**EXERCISE GOAL:** Which lines run from the one containing "You are a computer-use" to the last line of the entries? Return them exactly, with nothing more.

**MATERIAL PROVIDED:**
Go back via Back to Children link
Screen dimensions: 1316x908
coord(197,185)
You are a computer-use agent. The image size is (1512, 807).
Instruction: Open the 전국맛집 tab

**WRITTEN SOLUTION:**
You are a computer-use agent. The image size is (1512, 807).
Instruction: Open the 전국맛집 tab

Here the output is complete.